● **About this exercise**: Go through the records and count every line that holds "computer". Only the number belongs in the reply.

----- Dataset -----

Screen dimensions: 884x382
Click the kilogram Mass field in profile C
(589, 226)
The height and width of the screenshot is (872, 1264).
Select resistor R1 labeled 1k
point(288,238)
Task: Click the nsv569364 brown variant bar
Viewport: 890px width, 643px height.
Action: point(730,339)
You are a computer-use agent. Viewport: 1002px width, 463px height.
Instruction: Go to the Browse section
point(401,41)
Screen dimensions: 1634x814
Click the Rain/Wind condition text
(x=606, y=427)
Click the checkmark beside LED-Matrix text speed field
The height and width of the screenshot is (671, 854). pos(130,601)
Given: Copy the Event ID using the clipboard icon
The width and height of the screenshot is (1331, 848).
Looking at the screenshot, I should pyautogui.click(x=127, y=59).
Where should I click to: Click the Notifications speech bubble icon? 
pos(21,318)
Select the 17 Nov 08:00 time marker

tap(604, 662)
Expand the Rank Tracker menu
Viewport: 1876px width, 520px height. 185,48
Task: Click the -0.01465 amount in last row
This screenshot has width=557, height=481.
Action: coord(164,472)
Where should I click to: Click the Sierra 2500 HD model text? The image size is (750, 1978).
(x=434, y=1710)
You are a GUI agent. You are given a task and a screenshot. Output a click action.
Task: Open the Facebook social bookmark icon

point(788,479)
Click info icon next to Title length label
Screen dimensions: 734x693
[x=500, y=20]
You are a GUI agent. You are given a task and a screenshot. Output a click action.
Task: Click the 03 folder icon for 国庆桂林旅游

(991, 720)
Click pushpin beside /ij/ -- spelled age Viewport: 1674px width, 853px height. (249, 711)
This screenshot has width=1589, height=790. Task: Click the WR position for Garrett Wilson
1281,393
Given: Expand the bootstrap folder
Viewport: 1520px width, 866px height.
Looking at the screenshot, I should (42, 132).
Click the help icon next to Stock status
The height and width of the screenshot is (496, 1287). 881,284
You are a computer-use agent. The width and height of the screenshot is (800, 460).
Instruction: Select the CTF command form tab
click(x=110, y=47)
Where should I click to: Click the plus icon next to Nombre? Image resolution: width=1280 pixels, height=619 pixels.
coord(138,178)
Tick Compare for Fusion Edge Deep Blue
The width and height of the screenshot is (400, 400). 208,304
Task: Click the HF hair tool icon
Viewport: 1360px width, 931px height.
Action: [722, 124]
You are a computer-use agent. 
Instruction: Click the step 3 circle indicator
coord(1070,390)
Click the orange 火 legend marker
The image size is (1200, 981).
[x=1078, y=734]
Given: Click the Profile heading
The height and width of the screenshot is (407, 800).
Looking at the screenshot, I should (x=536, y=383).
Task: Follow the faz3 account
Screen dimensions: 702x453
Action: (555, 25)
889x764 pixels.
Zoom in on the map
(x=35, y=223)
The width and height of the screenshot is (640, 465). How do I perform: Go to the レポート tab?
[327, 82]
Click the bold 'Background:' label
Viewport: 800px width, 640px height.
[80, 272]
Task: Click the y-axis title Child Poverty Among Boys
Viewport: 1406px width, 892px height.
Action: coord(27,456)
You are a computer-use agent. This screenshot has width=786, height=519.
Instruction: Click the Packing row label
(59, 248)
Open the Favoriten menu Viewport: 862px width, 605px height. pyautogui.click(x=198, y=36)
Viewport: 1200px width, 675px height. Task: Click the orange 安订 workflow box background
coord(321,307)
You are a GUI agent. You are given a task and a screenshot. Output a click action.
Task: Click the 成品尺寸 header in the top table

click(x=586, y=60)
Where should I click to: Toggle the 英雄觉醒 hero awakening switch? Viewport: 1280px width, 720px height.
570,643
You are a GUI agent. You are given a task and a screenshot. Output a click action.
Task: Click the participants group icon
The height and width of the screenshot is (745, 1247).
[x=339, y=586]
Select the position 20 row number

-----

● **Result of this exercise**: 4